**Provided entries**:

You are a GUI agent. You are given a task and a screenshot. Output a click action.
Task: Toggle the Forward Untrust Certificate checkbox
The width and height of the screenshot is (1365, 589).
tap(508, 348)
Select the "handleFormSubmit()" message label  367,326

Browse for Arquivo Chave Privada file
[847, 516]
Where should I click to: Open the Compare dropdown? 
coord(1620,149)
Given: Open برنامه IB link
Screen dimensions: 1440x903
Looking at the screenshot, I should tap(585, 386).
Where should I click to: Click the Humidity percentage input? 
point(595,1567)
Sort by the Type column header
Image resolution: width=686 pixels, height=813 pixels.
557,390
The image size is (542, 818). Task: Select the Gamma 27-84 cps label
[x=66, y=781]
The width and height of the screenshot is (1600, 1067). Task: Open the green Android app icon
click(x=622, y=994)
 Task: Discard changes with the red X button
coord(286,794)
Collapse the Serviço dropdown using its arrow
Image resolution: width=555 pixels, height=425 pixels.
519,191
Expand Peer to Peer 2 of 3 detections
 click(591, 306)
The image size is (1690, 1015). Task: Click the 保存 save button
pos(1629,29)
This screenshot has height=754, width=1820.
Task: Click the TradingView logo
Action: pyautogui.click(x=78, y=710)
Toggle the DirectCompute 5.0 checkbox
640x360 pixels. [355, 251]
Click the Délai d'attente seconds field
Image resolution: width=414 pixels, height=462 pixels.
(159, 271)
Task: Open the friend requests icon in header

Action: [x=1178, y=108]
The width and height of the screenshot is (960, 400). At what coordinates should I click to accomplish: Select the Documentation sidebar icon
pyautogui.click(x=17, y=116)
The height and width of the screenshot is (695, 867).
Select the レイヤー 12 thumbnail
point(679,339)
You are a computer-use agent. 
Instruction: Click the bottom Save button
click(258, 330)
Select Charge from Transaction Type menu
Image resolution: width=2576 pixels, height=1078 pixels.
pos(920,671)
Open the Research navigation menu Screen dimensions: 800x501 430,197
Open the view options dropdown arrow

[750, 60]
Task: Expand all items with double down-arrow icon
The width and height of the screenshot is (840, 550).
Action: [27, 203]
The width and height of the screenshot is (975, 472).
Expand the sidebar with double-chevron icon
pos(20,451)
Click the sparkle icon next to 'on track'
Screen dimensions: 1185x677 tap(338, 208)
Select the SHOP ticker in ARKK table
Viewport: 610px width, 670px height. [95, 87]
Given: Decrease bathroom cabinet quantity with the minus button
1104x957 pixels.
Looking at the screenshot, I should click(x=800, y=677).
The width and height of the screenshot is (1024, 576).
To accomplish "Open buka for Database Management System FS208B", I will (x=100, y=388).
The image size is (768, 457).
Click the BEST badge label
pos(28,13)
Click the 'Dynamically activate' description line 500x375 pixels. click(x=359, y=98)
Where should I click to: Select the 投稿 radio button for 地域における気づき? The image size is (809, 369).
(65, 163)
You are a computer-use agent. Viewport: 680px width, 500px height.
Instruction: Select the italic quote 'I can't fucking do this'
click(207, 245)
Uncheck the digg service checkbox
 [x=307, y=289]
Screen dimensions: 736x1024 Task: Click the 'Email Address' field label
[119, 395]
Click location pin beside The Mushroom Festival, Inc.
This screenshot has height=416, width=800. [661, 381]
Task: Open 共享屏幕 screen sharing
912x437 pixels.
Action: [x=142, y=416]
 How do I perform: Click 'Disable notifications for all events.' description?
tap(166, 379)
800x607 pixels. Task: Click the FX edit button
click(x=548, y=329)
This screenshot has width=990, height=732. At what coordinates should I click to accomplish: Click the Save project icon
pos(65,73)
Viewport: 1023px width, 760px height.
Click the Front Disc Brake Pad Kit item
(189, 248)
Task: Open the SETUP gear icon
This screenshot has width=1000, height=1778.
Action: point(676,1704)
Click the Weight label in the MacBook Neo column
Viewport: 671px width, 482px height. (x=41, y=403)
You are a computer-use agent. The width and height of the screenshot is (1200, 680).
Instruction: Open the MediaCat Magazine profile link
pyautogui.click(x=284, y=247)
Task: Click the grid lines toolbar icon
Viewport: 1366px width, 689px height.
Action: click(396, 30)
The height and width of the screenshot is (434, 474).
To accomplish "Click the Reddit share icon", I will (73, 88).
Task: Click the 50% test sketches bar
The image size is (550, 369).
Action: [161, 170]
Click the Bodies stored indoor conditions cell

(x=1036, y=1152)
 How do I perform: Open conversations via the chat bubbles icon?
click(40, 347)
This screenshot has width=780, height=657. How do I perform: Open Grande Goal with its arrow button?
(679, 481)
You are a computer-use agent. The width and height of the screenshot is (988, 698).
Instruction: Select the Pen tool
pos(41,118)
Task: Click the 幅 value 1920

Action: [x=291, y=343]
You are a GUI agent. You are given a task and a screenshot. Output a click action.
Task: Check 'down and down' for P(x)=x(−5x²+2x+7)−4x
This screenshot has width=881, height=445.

**Task to complete**:
Output the records verbatim, from the first line to the last.

**Task answer**:
You are a GUI agent. You are given a task and a screenshot. Output a click action.
Task: Toggle the Forward Untrust Certificate checkbox
The width and height of the screenshot is (1365, 589).
tap(508, 348)
Select the "handleFormSubmit()" message label  367,326

Browse for Arquivo Chave Privada file
[847, 516]
Where should I click to: Open the Compare dropdown? 
coord(1620,149)
Given: Open برنامه IB link
Screen dimensions: 1440x903
Looking at the screenshot, I should tap(585, 386).
Where should I click to: Click the Humidity percentage input? 
point(595,1567)
Sort by the Type column header
Image resolution: width=686 pixels, height=813 pixels.
557,390
The image size is (542, 818). Task: Select the Gamma 27-84 cps label
[x=66, y=781]
The width and height of the screenshot is (1600, 1067). Task: Open the green Android app icon
click(x=622, y=994)
 Task: Discard changes with the red X button
coord(286,794)
Collapse the Serviço dropdown using its arrow
Image resolution: width=555 pixels, height=425 pixels.
519,191
Expand Peer to Peer 2 of 3 detections
 click(591, 306)
The image size is (1690, 1015). Task: Click the 保存 save button
pos(1629,29)
This screenshot has height=754, width=1820.
Task: Click the TradingView logo
Action: pyautogui.click(x=78, y=710)
Toggle the DirectCompute 5.0 checkbox
640x360 pixels. [355, 251]
Click the Délai d'attente seconds field
Image resolution: width=414 pixels, height=462 pixels.
(159, 271)
Task: Open the friend requests icon in header

Action: [x=1178, y=108]
The width and height of the screenshot is (960, 400). At what coordinates should I click to accomplish: Select the Documentation sidebar icon
pyautogui.click(x=17, y=116)
The height and width of the screenshot is (695, 867).
Select the レイヤー 12 thumbnail
point(679,339)
You are a computer-use agent. 
Instruction: Click the bottom Save button
click(258, 330)
Select Charge from Transaction Type menu
Image resolution: width=2576 pixels, height=1078 pixels.
pos(920,671)
Open the Research navigation menu Screen dimensions: 800x501 430,197
Open the view options dropdown arrow

[750, 60]
Task: Expand all items with double down-arrow icon
The width and height of the screenshot is (840, 550).
Action: [27, 203]
The width and height of the screenshot is (975, 472).
Expand the sidebar with double-chevron icon
pos(20,451)
Click the sparkle icon next to 'on track'
Screen dimensions: 1185x677 tap(338, 208)
Select the SHOP ticker in ARKK table
Viewport: 610px width, 670px height. [95, 87]
Given: Decrease bathroom cabinet quantity with the minus button
1104x957 pixels.
Looking at the screenshot, I should click(x=800, y=677).
The width and height of the screenshot is (1024, 576).
To accomplish "Open buka for Database Management System FS208B", I will (x=100, y=388).
The image size is (768, 457).
Click the BEST badge label
pos(28,13)
Click the 'Dynamically activate' description line 500x375 pixels. click(x=359, y=98)
Where should I click to: Select the 投稿 radio button for 地域における気づき? The image size is (809, 369).
(65, 163)
You are a computer-use agent. Viewport: 680px width, 500px height.
Instruction: Select the italic quote 'I can't fucking do this'
click(207, 245)
Uncheck the digg service checkbox
 [x=307, y=289]
Screen dimensions: 736x1024 Task: Click the 'Email Address' field label
[119, 395]
Click location pin beside The Mushroom Festival, Inc.
This screenshot has height=416, width=800. [661, 381]
Task: Open 共享屏幕 screen sharing
912x437 pixels.
Action: [x=142, y=416]
 How do I perform: Click 'Disable notifications for all events.' description?
tap(166, 379)
800x607 pixels. Task: Click the FX edit button
click(x=548, y=329)
This screenshot has width=990, height=732. At what coordinates should I click to accomplish: Click the Save project icon
pos(65,73)
Viewport: 1023px width, 760px height.
Click the Front Disc Brake Pad Kit item
(189, 248)
Task: Open the SETUP gear icon
This screenshot has width=1000, height=1778.
Action: point(676,1704)
Click the Weight label in the MacBook Neo column
Viewport: 671px width, 482px height. (x=41, y=403)
You are a computer-use agent. The width and height of the screenshot is (1200, 680).
Instruction: Open the MediaCat Magazine profile link
pyautogui.click(x=284, y=247)
Task: Click the grid lines toolbar icon
Viewport: 1366px width, 689px height.
Action: click(396, 30)
The height and width of the screenshot is (434, 474).
To accomplish "Click the Reddit share icon", I will (73, 88).
Task: Click the 50% test sketches bar
The image size is (550, 369).
Action: [161, 170]
Click the Bodies stored indoor conditions cell

(x=1036, y=1152)
 How do I perform: Open conversations via the chat bubbles icon?
click(40, 347)
This screenshot has width=780, height=657. How do I perform: Open Grande Goal with its arrow button?
(679, 481)
You are a computer-use agent. The width and height of the screenshot is (988, 698).
Instruction: Select the Pen tool
pos(41,118)
Task: Click the 幅 value 1920

Action: [x=291, y=343]
You are a GUI agent. You are given a task and a screenshot. Output a click action.
Task: Check 'down and down' for P(x)=x(−5x²+2x+7)−4x
This screenshot has width=881, height=445.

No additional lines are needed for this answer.